Karthaus shook his head.

‘A copycat,’ Charly suggested.

‘That’s what I suspect too,’ said Karthaus. ‘Nothing points to the victim having been exposed to the tormenta de toca, let alone having died as a result. Which was his great good fortune, if you can speak of fortune when a man has died. Most likely he barely noticed a thing, except, perhaps, for the lights going out. Metaphorically speaking.’ He threw Charly an apologetic glance. ‘To come back to the water: I’ve examined samples from both the plank bed and the victim’s hair, as well as the residue from the red cloth. The strange smell – it is indeed Pitralon. I found traces of camphor in the water, camphor and alcohol. It was mixed with aftershave, albeit heavily diluted.’

‘Could it be from the victim?’ Böhm asked.

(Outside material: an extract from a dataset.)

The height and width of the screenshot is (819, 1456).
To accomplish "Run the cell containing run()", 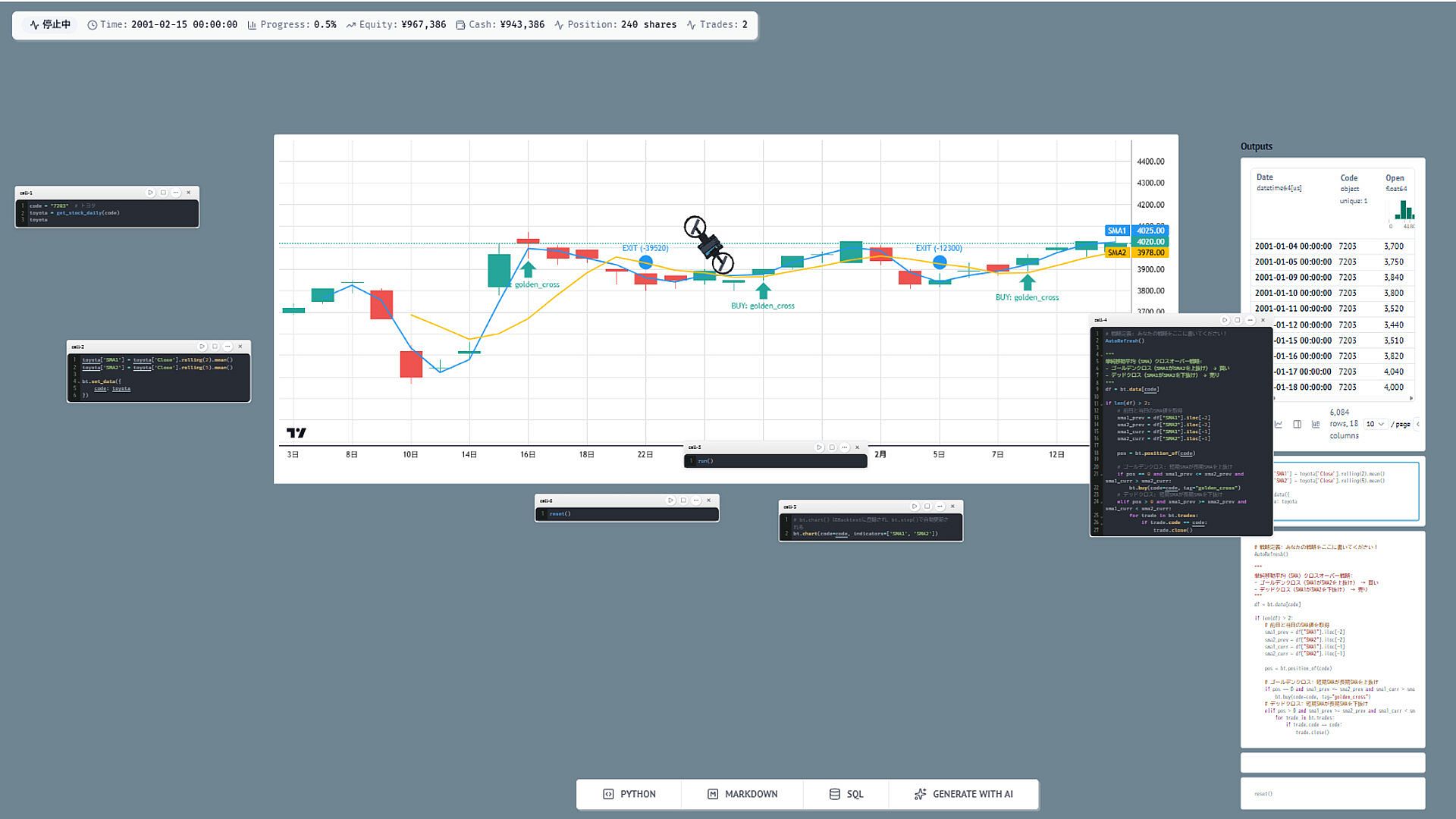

‘Unlikely, but I have another explanation.’ Karthaus pointed to the covered corpse. ‘The man’s neck was broken by someone who knew what he was doing, someone trained in close combat, or similar. Everything else is for the purposes of misdirection.’ The pathologist looked at the two CID officers. ‘He didn’t have a lot of time to prepare. He had to improvise. As for the water used to simulate the tormenta de toca… my guess is that the perpetrator brought it into the cell using an empty or almost empty bottle of Pitralon, because he had nothing else to hand.’

79

Rath went for a stroll. He’d have liked to go straight back to Treuburg, but the next train wasn’t for another hour and a half. So he strolled, file under his arm, through the town. Schwentainen was a ribbon settlement on the shore of a lake bearing the same name, with a small church, on whose spire red roof tiles gleamed in the sun. Perhaps being forced to walk like this was good. He needed to think.

Now wasn’t the time to confront Gustav Wengler, whatever his instincts told him. He tried to place what he’d read into some kind of order, comparing it with the lines from Radlewski’s diary.

It was a fix-up, all of it. From Anna’s death right up to Jakub Polakowski’s murder trial.

The Homeland Service boys had deliberately embroiled Polakowski in a fight, so that Gustav Wengler could calmly go about cornering Anna at the lake where she met her paramour in secret. Near the tree in whose bark the young couple had immortalised their love.

Was her murder planned? Her rape? Or was it just meant to be a talk, which had spiralled out of control? A brutal murder for which the Wengler brothers had found the perfect scapegoat in Jakub Polakowski?

Rath left Schwentainen, passing over a narrow headland separating two lakes from one another, and reaching the village on the other shore where a sign read: Suleyken, Oletzko District, Administrative Region of Gumbinnen.

He sat on a jetty and gazed at the roofs of Schwentainen lining the opposite shore, a breathtakingly beautiful scene. Nothing could disturb the idyll here in the Oletzko District, Gumbinnen, and certainly not the truth that Maria Cofalka had closed in on.

They had buried her only yesterday, but already Rath was determined to exhume her body. The librarian might be dead, but her case was far from closed.